* [WORK REQUIRED]
From the entries below, transcribe exactly the lines between the line holding "[Switch to English interface] (1285, 10)" and the line holding "Contact (170, 31)", inclusive; skip all other lines.

* [THE DATA]
....

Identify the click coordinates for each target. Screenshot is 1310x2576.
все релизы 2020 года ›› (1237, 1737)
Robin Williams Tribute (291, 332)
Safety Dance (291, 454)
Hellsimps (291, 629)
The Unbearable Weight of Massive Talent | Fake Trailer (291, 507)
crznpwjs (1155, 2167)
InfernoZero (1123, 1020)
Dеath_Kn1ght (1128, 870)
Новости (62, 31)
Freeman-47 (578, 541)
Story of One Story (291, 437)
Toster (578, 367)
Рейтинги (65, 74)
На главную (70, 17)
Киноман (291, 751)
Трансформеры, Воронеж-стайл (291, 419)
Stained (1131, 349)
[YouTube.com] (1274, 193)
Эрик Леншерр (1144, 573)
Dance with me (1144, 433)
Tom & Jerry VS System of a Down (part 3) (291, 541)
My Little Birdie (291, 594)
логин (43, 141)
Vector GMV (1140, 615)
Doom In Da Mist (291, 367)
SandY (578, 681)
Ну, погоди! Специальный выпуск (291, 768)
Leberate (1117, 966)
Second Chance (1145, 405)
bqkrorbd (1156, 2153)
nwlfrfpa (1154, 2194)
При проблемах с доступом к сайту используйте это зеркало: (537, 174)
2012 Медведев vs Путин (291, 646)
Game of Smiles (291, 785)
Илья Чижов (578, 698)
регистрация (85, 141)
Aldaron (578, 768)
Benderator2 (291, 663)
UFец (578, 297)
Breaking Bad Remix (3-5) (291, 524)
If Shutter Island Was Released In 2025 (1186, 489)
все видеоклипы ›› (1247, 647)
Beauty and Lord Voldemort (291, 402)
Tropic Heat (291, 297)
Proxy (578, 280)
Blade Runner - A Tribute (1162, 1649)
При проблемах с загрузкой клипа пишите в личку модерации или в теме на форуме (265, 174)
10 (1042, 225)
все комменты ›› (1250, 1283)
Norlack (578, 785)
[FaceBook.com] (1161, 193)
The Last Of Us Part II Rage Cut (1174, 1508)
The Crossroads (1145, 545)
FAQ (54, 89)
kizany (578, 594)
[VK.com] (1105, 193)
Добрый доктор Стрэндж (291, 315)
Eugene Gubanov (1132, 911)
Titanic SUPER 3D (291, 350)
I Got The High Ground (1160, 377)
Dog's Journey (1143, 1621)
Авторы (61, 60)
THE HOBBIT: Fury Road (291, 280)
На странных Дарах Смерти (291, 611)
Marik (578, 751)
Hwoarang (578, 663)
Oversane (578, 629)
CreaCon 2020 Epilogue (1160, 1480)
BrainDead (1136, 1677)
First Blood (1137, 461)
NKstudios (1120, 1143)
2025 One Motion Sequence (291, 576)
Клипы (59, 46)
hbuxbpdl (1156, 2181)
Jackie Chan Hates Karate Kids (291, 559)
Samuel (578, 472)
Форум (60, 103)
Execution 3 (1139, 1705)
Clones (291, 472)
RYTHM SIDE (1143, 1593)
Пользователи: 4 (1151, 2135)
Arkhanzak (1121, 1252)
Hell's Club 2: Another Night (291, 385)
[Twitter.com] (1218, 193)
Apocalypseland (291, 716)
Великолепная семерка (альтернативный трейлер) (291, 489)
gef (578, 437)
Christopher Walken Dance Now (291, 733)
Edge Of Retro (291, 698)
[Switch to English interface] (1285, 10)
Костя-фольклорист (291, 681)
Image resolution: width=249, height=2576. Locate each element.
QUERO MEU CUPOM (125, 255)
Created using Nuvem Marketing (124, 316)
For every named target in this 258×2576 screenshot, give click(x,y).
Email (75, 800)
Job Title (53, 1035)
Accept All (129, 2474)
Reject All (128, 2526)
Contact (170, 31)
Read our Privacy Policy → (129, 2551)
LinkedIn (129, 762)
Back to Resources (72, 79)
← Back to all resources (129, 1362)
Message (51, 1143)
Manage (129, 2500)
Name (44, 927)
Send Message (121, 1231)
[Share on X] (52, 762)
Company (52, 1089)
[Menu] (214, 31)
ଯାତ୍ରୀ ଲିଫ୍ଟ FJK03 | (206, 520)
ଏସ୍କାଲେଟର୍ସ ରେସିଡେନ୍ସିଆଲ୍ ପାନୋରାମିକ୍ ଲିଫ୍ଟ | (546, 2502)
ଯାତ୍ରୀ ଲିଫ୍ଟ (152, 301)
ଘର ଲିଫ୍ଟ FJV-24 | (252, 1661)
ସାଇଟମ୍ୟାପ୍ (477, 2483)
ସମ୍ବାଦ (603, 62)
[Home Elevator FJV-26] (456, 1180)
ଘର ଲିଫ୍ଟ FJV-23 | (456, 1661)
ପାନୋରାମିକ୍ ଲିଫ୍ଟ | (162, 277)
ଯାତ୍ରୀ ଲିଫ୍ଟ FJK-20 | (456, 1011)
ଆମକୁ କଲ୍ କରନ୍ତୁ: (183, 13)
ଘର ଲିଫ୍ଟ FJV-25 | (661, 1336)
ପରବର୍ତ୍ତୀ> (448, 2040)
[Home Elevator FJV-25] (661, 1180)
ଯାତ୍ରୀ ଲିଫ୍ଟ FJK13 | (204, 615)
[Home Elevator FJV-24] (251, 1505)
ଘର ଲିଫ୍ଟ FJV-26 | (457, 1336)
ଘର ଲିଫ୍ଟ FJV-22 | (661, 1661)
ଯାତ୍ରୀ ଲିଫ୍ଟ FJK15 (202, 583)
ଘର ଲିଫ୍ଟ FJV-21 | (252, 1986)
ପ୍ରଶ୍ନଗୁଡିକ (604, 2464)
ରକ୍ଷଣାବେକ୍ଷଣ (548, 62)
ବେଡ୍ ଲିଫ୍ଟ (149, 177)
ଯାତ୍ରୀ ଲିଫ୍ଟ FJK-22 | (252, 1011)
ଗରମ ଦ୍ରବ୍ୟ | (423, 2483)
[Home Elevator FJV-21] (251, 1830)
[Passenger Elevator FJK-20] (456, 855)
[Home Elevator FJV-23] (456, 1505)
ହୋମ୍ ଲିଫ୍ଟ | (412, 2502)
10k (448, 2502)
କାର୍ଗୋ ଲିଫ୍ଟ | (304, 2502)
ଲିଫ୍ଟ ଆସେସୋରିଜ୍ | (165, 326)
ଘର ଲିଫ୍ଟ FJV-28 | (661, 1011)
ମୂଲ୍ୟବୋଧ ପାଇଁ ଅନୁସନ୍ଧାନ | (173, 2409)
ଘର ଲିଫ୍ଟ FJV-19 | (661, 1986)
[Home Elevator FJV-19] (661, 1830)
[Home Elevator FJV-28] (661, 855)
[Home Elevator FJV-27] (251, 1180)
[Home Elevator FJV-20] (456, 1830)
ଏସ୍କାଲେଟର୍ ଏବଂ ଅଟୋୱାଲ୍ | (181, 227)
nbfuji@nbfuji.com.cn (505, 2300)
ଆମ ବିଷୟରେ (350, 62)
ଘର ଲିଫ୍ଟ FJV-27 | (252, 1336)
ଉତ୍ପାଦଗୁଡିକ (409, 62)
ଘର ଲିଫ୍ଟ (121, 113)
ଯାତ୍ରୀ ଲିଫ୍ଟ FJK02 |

....

* [ANSWER SECTION]
[Switch to English interface] (1285, 10)
Костя-фольклорист (291, 681)
Image resolution: width=249, height=2576. Locate each element.
QUERO MEU CUPOM (125, 255)
Created using Nuvem Marketing (124, 316)
For every named target in this 258×2576 screenshot, give click(x,y).
Email (75, 800)
Job Title (53, 1035)
Accept All (129, 2474)
Reject All (128, 2526)
Contact (170, 31)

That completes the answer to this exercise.